El Grupo de Acción del Transporte Aéreo (Air Transport Action Group, ATAG) presentó su más reciente informe Waypoint 2050 durante el Singapore Airshow, destacando que el objetivo a largo plazo de descarbonizar la aviación civil para 2050 aún es alcanzable, pero requerirá un apoyo significativo en los próximos cinco años.
“Los próximos cinco años son críticos para asegurar que el transporte aéreo se mantenga en curso hacia 2050. Se trata de un esfuerzo colectivo que requiere acciones conjuntas de la industria aérea, los gobiernos, y los sectores financiero y energético”, señaló Haldane Dodd, director ejecutivo de ATAG.
El Waypoint 2050 subraya que no existe una solución única para lograr la descarbonización y presenta dos escenarios ilustrativos que muestran cómo el sector podría alcanzar emisiones netas cero hacia mediados de siglo, dependiendo del ritmo de desarrollo tecnológico, implementación de políticas e inversión.
Escenario 1: plantea al Combustible Sostenible de Aviación (SAF) como el principal instrumento de descarbonización, complementado por mejoras operativas y medidas de mercado para abordar las emisiones residuales. Se estima que se necesitarán entre 430 y 500 millones de toneladas de SAF por año para 2050.
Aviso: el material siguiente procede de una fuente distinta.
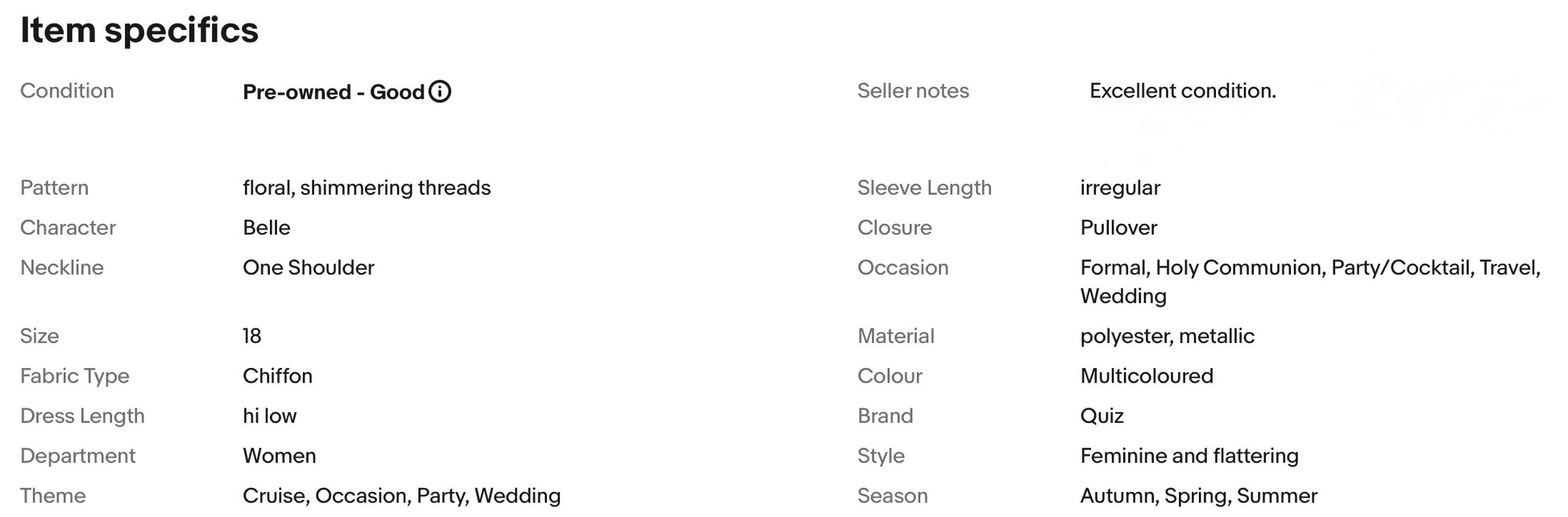
Task: Click the 'One Shoulder' neckline value
Action: 309,268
Escenario 2: explora una ruta más centrada en la tecnología, con un despliegue anticipado de aeronaves avanzadas, incluidas tecnologías híbrido-eléctricas, totalmente eléctricas y, en etapas posteriores, soluciones basadas en hidrógeno. En este escenario, el SAF y las medidas de mercado siguen siendo fundamentales, pero con mayor flexibilidad en las soluciones utilizadas, reflejando las realidades del costo de transición.
A pesar de los desafíos recientes, como las interrupciones en la cadena de suministro y la incertidumbre geopolítica, el sector continúa avanzando. Alrededor de un tercio de la flota mundial ya está compuesta por aeronaves de última generación, y se esperan mayores ganancias en eficiencia con la incorporación de nuevos modelos.
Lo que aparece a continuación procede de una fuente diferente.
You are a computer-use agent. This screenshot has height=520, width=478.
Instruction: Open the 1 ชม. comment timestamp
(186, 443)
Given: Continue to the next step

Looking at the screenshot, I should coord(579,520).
Los aeropuertos están mejorando su infraestructura y eficiencia operativa, mientras que los proveedores de servicios de navegación aérea optimizan las trayectorias de vuelo. Los fabricantes, por su parte, avanzan en la investigación de tecnologías para aeronaves y motores, incluidas las propulsiones por hidrógeno y electricidad.
Incluso con tecnologías ambiciosas, mejoras operativas y expansión del SAF, persistirán algunas emisiones residuales. Por ello, las medidas basadas en el mercado, incluyendo la captura y eliminación de carbono, serán una herramienta clave en el puente hacia las emisiones netas cero.
“La transición energética de la aviación no se trata únicamente de reducir emisiones. La hoja de ruta hacia emisiones netas cero es también un marco importante para fomentar la inversión, apoyar el empleo y crear las condiciones adecuadas para que los beneficios económicos y sociales del transporte aéreo sigan creciendo en todo el mundo”, afirmó Dodd.
El directivo aseveró que cada año de retraso hace que el objetivo de emisiones netas cero sea más difícil y costoso de alcanzar.
“Cada oportunidad perdida para implementar políticas adecuadas retrasa el progreso. Muchas de las bases necesarias ya están establecidas. Ahora se requiere una aceleración urgente para escalar y aplicar las medidas clave de reducción de emisiones. La certeza normativa a largo plazo, la inversión y la colaboración a lo largo de toda la cadena de valor determinarán si el sector logra mantenerse en ruta”, concluyó.
Waypoint 2050 proyecta que el SAF podría contribuir entre el 38% y el 58% de la reducción de carbono necesaria para 2050. Mejoras operativas e infraestructura podrían reducir las emisiones en un 9%.
La tecnología de aeronaves de próxima generación podría aportar entre el 12% y el 21% de reducción de emisiones, según la adopción de aeronaves eléctricas, híbridas e impulsadas por hidrógeno.
Y las medidas de mercado, incluidas la compensación y remoción de emisiones, serían necesarias para abordar entre el 19% y el 32% de las emisiones residuales.